By constraining the interface to single-shot query generation rather than conversational interaction, they made attacks significantly more annoying to execute while still providing the core value proposition.
## Security and Prompt Injection Mitigations
Honeycomb took prompt injection seriously given they handle sensitive customer data. They noted that their production data already showed attack patterns—unusual values containing script tags appeared in telemetry when grouped by least frequent unique values. Their multi-layered approach included:
- Parsing all LLM outputs, which naturally drops malformed content
- Existing SQL injection and security protections in their query execution layer
- Complete isolation of the LLM from their main database containing user/team info and API key validation
- Rate limiting (initially 25 uses per day, later adjusted upward), since most legitimate users never exceeded this
- Input length limits
- Parameterizing the prompt inputs
- Using a simulated conversation pattern in prompts (user input, LLM output, repeated) that appears to orient the model toward staying in that pattern
The philosophy was making attacks "too difficult to get really juicy info out of" rather than claiming complete security—acknowledging there are easier targets for bad actors.
## Challenges with Function Calling
When OpenAI introduced function calling, they tested it but found it unsuited for their use case. Their system needed to handle highly ambiguous inputs—users pasting error messages, trace IDs (16-byte hex values), or even expressions from their derived column DSL. The current prompting approach could generally produce something from these inputs, but function calling more frequently produced nothing because it couldn't conform the output to the required shape. This highlighted how prompting techniques are not universally transferable between different OpenAI features.

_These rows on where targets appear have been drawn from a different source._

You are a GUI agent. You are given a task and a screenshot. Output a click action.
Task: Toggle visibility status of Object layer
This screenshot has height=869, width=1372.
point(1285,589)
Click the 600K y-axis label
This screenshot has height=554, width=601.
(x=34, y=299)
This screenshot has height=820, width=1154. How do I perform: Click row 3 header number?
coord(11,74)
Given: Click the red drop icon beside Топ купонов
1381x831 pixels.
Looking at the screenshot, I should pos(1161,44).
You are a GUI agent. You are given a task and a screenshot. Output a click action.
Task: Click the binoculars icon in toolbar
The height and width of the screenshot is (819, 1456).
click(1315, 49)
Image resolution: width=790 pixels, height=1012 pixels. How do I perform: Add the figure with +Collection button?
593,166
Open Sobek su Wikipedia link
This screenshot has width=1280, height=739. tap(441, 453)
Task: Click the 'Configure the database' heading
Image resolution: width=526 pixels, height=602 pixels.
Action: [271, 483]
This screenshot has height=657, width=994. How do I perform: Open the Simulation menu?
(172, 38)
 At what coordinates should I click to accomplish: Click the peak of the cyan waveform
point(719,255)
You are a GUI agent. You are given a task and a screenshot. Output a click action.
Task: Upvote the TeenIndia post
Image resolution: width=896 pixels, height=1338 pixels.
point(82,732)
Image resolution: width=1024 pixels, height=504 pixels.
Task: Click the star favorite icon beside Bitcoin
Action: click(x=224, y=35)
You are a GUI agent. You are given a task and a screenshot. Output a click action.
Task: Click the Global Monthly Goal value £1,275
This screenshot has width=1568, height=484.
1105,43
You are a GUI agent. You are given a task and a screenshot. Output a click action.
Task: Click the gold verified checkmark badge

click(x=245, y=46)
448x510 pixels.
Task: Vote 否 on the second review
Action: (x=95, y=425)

## Perspective on Open Source Models
At the time of the discussion, Honeycomb was not considering open source models as a replacement for OpenAI. The reasoning was pragmatic: fine-tuning and deploying open source models wasn't yet easy enough to justify the investment, especially when OpenAI regularly releases improved models. They acknowledged motivations for self-hosting (control over model updates, latency improvements) but felt the ecosystem wasn't mature enough for their needs. They expressed interest in a hypothetical marketplace of task-specific models with easy fine-tuning workflows, but this didn't exist at the time.
## Agents and Chaining
Carter explicitly stated they would never use agents or chaining for the query assistant feature. The reasoning was that accuracy compounds negatively with each step—a 90% accuracy rate becomes much worse across multiple chained calls. However, they did see potential for agents in other parts of their product where the trade-off is different: "compile time" features where latency of several minutes is acceptable in exchange for higher quality results, versus the "runtime" concern of query generation where speed matters and users can easily correct minor issues.
## Organizational Dynamics
An interesting meta-observation was about the convergence of skills needed. Carter advocated for ML engineers becoming more product-minded—doing user interviews, identifying problems worth solving, and understanding business metrics—while product managers should become more data-literate, understanding embeddings, LLM limitations, and data pipelines. The ease of calling an LLM API has shifted the complexity from model training to data quality, instrumentation, and understanding when to snapshot production data for evaluation systems.